Sedra of the week: Vayishlach

by Rabbi Ariel Abel

After his dramatic exit from Laban’s household, Jacob sent messengers ahead of his return to Canaan and heard that his brother Esau was preparing to meet him with a company the size of an army.

Afraid for his life, Jacob split his family into two camps, reasoning that if one group got attacked, the other would be able to flee from his brother’s vengeance. The night before the fraternal meeting, a mysterious man wrestled all night with Jacob until morning dawned, when he blessed him and renamed him ‘Yisrael” – he who struggles with God and wins.

During the wrestling Jacob suffered a dislocated thigh, for which reason to this day Jews must remove the sinew before consuming the hindquarter of kosher quadrupeds. Esau had hated Jacob for more than two decades for appropriating his blessing in their father’s old age. On meeting his brother, Jacob offered to return the birthright he had purchased many years earlier.
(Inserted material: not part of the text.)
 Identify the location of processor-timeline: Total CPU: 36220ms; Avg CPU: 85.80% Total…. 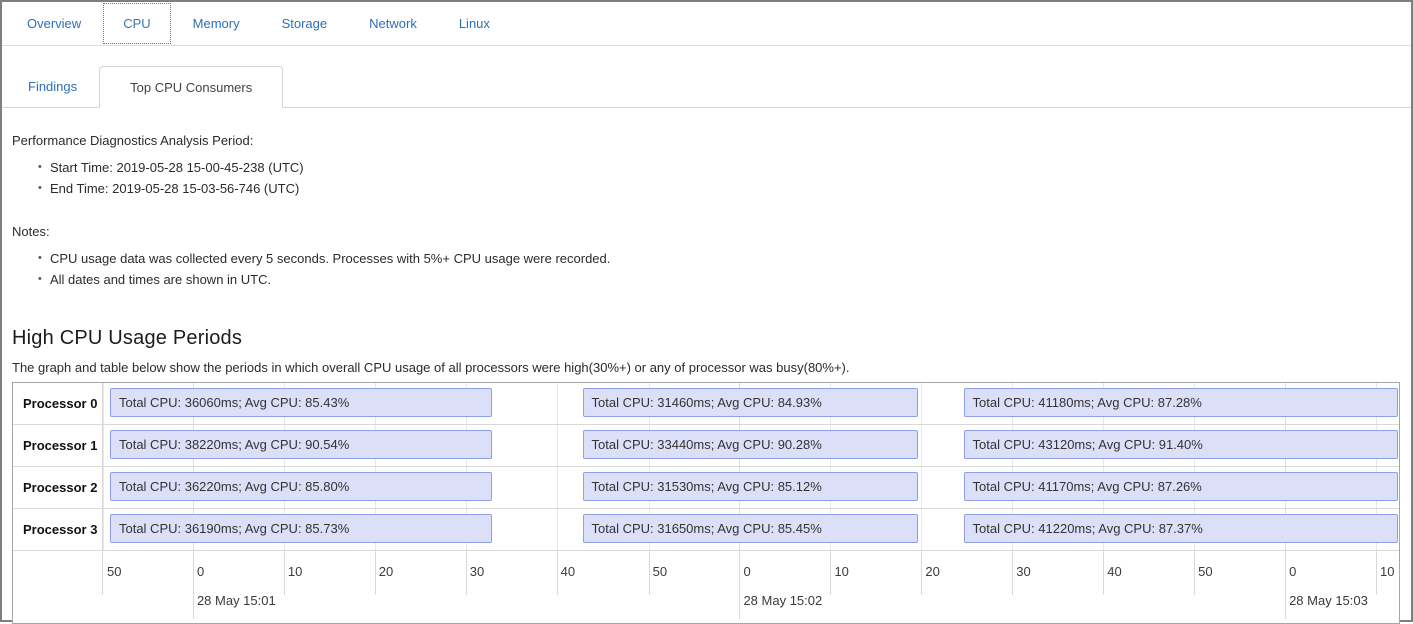
(751, 488).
Esau refused it – on the grounds of having plenty – and soon departed from his brother, bloodlessly. Jacob settled on a parcel of land he bought outside Shechem, modern Nablus.

His daughter Dina, charming and beautiful, caught the eye of a young Canaanite prince. One day, the prince snatched her from her female friends and slept with her.
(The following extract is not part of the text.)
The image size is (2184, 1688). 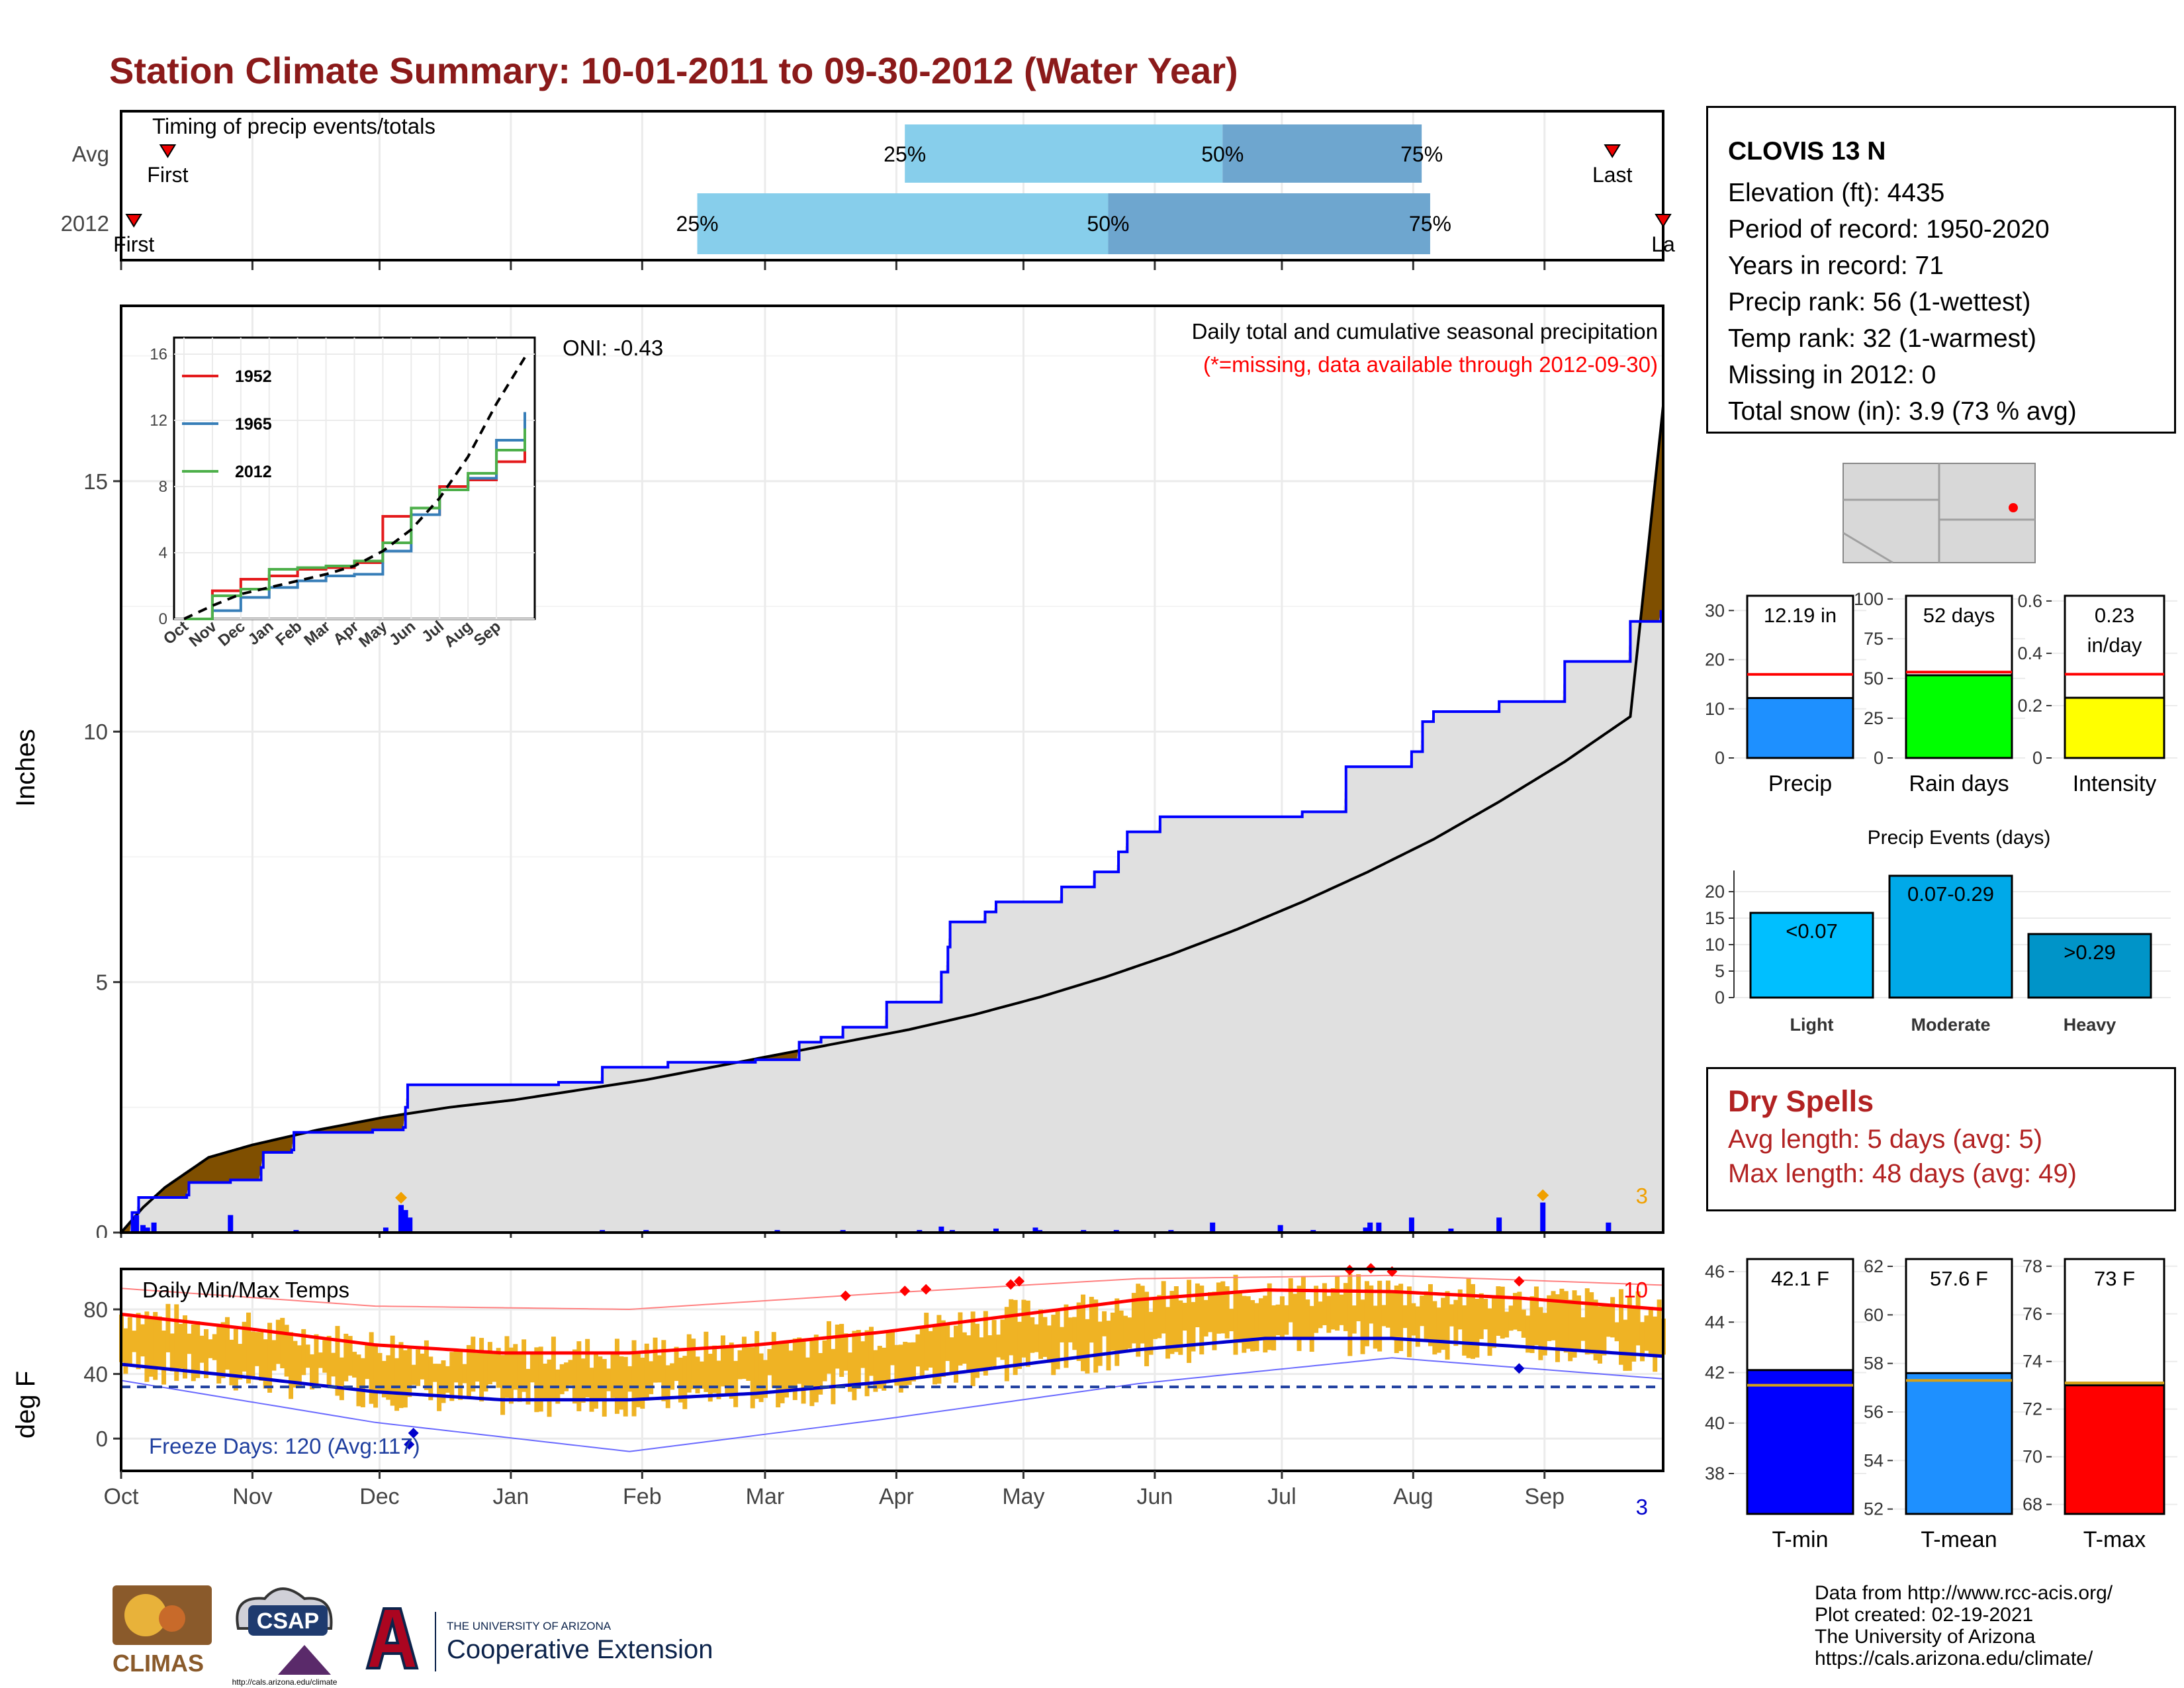 What do you see at coordinates (1926, 1637) in the screenshot?
I see `credit-institution: The University of Arizona` at bounding box center [1926, 1637].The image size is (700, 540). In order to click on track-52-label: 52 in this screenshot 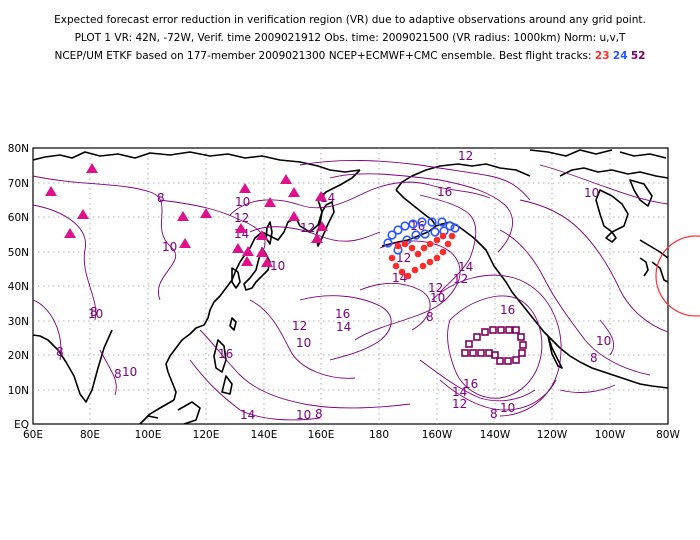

The prince, Shechem, son of Hamor, asked Jacob’s family for her hand in marriage to unite the two tribes through intermarriage and shared enterprise.

Jacob’s sons intervened, suggesting that the townsmen circumcise the males first as a precondition for Dina’s handover. On the third and most painful day after their operation, the brothers attacked and killed every male in the town. Jacob was furious at the wanton bloodshed, but his sons were unrepentant.
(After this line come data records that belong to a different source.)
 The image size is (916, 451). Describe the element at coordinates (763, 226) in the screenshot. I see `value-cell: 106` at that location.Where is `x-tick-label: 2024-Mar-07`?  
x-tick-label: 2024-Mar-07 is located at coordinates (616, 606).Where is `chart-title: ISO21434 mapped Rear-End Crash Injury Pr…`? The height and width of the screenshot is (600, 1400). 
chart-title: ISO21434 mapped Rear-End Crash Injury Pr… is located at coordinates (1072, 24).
God instructed Jacob to move to Beth-El and after the death of Deborah, the nursemaid of his mother Rebecca, confirmed Yisrael as Jacob’s official name. On the way to Bethlehem, Rachel died while giving birth to Binyamin.

Jacob buried her near the roadside. Rachel’s place among the Prophets – in the Book of Jeremiah – is that of the restless matriarch interceding in Heaven for her suffering descendants.

Following Rachel’s death, Reuben slept with Bilhah, his father’s concubine. In spite of this trespass, he remains included as one of the 12 sons of his father. Isaac’s death is recorded, and Esau’s dynastic history is related, all the way down to Saul, the first king of Israel.